It began as a trickle, when four bodies were discovered in poorly ventilated homes and low-rent apartments on Monday, July 13, 1995. The temperature was 113 degrees Fahrenheit, but it felt like 126.
Then it got hotter.
As temperatures spiked—peaking at 115 degrees that Tuesday—so did the death count.
By the end of the week, 735 more victims—mostly elderly and poor—succumbed to unbearable heat and humidity, making the 1995 Chicago heat wave one of the deadliest climate disasters in U.S. history.
It killed three times as many people as Superstorm Sandy (117 victims) and Hurricane Harvey (107), combined.
Nobody described heat waves as climate disasters in 1995. In fact, then-Mayor Richard M. Daley initially dismissed it as routine summer heat, then blamed the media for hyping the event.
“It’s hot. It’s very hot. But let’s not blow it out of proportion,” Daley said as criticism mounted over City Hall’s plodding response to the rising death toll, according to “Heat Wave: A Social Autopsy of Disaster in Chicago,” by New York University sociologist Eric Klinenberg.
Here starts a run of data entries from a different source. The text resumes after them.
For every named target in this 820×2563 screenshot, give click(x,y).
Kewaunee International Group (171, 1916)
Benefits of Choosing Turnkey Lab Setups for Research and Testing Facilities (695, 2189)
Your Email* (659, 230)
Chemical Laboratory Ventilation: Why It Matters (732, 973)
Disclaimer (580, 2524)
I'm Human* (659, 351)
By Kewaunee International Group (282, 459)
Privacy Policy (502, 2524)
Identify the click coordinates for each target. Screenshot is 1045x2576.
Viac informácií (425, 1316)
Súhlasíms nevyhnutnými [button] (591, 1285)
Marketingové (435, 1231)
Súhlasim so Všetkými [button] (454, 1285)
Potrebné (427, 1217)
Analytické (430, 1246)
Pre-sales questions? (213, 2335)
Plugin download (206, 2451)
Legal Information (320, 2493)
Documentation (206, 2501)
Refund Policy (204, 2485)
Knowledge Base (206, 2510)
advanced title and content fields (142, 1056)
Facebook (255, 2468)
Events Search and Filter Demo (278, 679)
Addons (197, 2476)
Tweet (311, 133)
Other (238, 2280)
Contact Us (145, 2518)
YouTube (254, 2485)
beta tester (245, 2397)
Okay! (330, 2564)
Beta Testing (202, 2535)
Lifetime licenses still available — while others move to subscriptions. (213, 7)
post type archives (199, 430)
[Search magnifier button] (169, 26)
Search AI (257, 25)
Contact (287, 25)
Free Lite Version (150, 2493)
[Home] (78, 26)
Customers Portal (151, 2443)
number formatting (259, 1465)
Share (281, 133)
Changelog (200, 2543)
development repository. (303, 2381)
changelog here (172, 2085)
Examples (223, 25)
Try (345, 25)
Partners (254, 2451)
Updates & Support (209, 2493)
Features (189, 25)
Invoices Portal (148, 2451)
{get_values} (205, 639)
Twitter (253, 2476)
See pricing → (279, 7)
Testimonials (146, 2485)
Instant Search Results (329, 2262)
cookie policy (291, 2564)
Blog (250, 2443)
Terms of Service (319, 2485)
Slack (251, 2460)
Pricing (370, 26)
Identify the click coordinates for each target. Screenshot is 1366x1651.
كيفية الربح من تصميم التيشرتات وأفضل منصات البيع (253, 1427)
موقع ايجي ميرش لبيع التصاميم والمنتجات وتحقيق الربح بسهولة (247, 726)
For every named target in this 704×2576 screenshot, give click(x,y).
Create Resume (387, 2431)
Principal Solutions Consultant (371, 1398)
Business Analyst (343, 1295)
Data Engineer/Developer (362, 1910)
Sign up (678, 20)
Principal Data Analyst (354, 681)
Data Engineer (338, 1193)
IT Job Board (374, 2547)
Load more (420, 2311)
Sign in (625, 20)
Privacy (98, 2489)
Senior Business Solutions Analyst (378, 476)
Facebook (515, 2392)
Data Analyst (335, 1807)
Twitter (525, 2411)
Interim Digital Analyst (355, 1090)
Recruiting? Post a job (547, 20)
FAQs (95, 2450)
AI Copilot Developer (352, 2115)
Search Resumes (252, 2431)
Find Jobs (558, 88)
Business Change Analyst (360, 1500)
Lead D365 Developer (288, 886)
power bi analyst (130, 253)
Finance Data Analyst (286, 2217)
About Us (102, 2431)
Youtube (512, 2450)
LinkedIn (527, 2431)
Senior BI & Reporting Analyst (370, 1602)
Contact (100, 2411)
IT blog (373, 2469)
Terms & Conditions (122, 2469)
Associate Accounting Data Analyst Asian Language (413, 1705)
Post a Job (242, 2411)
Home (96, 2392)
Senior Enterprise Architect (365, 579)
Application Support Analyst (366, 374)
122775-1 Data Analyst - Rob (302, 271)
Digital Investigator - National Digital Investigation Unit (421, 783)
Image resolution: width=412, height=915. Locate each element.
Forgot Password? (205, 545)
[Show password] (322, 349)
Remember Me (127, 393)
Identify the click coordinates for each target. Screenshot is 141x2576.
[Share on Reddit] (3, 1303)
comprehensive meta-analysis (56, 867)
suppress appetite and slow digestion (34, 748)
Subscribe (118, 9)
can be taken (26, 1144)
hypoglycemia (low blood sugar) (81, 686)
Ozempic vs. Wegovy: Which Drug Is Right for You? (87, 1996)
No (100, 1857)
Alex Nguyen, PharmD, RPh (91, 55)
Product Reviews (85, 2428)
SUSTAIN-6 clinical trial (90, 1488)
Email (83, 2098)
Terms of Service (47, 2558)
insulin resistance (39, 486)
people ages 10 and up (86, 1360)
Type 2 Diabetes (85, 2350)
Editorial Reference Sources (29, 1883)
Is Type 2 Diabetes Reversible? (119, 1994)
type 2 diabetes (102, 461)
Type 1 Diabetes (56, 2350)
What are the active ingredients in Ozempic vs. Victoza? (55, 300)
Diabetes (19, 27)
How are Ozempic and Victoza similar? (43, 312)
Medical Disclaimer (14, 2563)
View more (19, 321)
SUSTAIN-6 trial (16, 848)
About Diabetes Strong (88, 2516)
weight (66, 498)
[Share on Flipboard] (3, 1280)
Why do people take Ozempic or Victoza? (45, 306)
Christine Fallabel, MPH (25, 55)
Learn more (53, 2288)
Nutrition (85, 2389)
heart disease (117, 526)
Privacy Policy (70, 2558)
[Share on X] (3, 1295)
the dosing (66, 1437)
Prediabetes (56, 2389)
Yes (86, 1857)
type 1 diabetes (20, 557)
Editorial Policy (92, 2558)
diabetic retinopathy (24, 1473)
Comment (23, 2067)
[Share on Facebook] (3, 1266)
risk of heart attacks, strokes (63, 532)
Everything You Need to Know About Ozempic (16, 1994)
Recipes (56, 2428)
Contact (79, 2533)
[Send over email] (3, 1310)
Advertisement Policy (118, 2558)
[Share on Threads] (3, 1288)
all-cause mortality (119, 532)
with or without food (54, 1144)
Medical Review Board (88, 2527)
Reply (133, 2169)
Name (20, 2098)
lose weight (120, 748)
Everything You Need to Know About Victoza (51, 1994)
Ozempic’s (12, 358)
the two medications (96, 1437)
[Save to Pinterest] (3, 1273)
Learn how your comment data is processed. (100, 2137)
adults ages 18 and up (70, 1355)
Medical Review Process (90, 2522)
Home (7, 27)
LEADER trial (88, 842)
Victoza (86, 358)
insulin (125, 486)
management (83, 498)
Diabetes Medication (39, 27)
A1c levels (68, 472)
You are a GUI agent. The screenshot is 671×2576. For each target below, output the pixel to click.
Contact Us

Daniel Alvarez, the city’s human services commissioner, went so far as to characterize the spike in mortality as “people who die because they neglected themselves.” He later apologized and said the city would learn from its mistakes.
Today, Chicago is a model for other cities facing extreme heat, in part for its preparedness protocols, special training for first responders and outreach to vulnerable populations.
It didn’t happen overnight.
Four years after the 1995 disaster, on July 20-31, 1999, a nearly identical bubble of extreme heat and humidity enveloped the city, killing 114, according to Cook County records. The city of Chicago still hadn’t connected the dots between heat and climate.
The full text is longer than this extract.